Formerly known as Girl Guides, Girlguiding is a youth organisation with members between four and 18 years old. Its focus is on outdoor adventure, teambuilding and offering a girl-only space to build confidence and life skills. It began in 1909 – a time when young ladies were discouraged from raising their arms too far above their heads, let alone swimming, hiking and camping – when hundreds of girls gatecrashed a Boy Scout rally at Crystal Palace and demanded an organisation of their own. In response, Boy Scout founder Lieutenant-General Lord Robert Baden-Powell collaborated with his sister, Agnes Baden-Powell, to create a separate, girl-only organisation. No doubt both the Baden-Powells – and those ballsy girls who first managed to muscle in on the Scout movement – would have been deeply disturbed to hear what had happened to it in recent years.
In 2018, Girlguiding came out as proudly ‘trans inclusive’. Subsequently, when Guiding group leader Katie Alcock dared to question these updated guidelines on a Facebook group of 11 mums in 2022, she was expelled from the organisation.

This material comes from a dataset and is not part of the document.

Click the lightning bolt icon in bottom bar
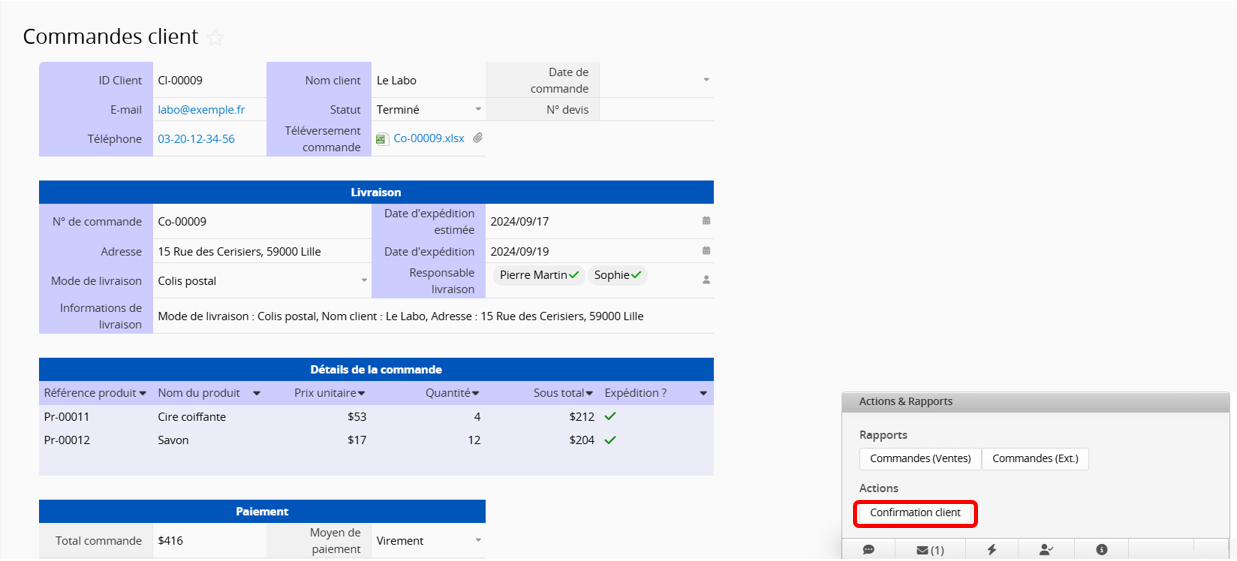The height and width of the screenshot is (561, 1237). (992, 549)
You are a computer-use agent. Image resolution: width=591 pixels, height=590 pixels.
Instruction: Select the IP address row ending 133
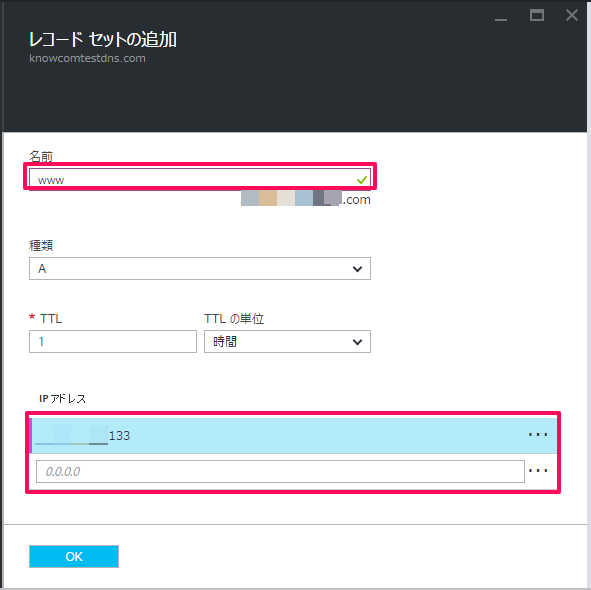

Girlguiding, having taken advice from trans-activist group Stonewall, paid a professional employment investigator to compile a file on her. When Alcock was eventually banned from all Girlguiding meetings, her young daughter was also banned by proxy, as she now had no one eligible to accompany her to Rainbows (the Girlguiding group for under-sevens). ‘I was in tears… I felt so disappointed that she couldn’t belong to this movement that I’d been part of since I was a girl’, said Alcock of the experience. ‘Other local Guiders stopped speaking to me. They still ignore me today.’
As if to rub salt in the wound, the same year as Alcock was expelled, the Girlguiding magazine published an article about a seven-year-old trans child called Rainbow, who had ‘lived as a girl’ since the age of five. The piece was written by Rainbow’s parents, who said that ‘trans girls feel like girls [they] should be treated as such… They are the same on the inside, where it counts.’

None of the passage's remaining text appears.